About this exercise | Every entry must be given again exactly. Include no pictures.
──────── Data under study ────────
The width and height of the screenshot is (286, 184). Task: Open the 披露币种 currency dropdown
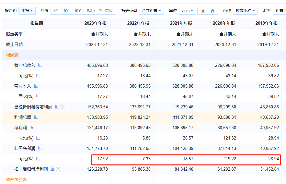coord(245,11)
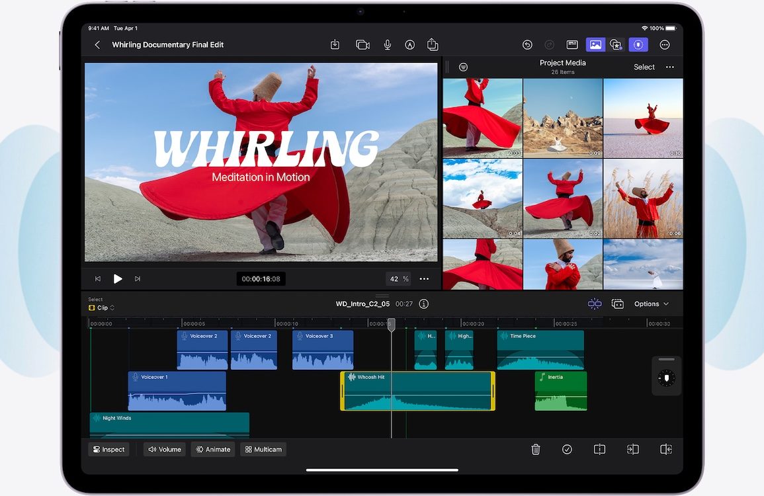The image size is (764, 496).
Task: Open Multicam from the bottom bar
Action: (x=263, y=450)
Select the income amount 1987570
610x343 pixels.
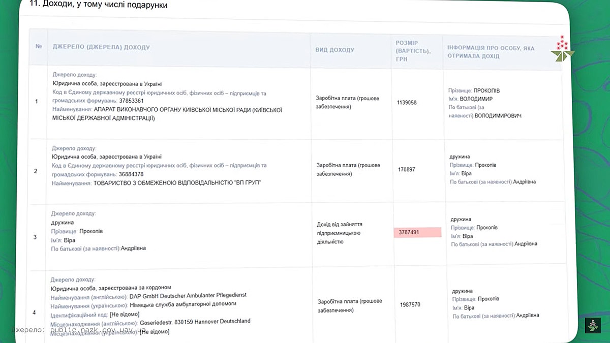(x=410, y=305)

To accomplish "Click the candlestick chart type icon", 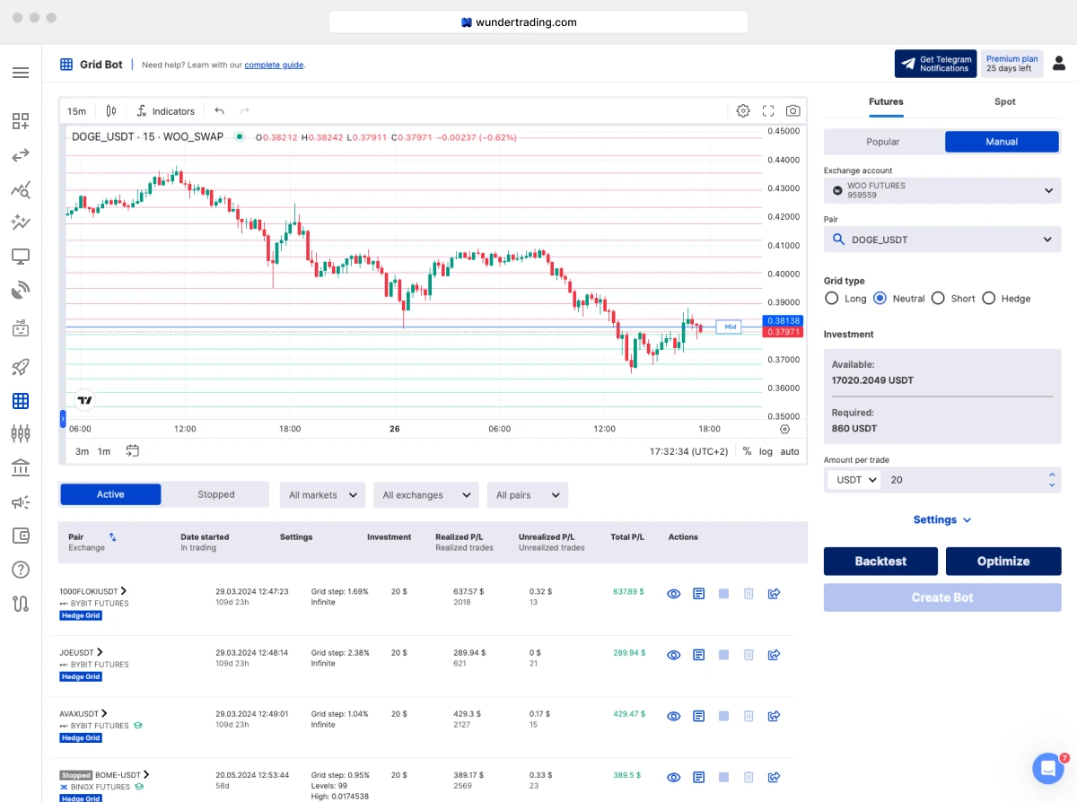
────────
Task response |
The width and height of the screenshot is (286, 184). Task: Open the 披露币种 currency dropdown
coord(245,11)
The image size is (764, 496).
Task: Open Multicam from the bottom bar
Action: (x=263, y=450)
Select the income amount 1987570
610x343 pixels.
(x=410, y=305)

To accomplish "Click the candlestick chart type icon", 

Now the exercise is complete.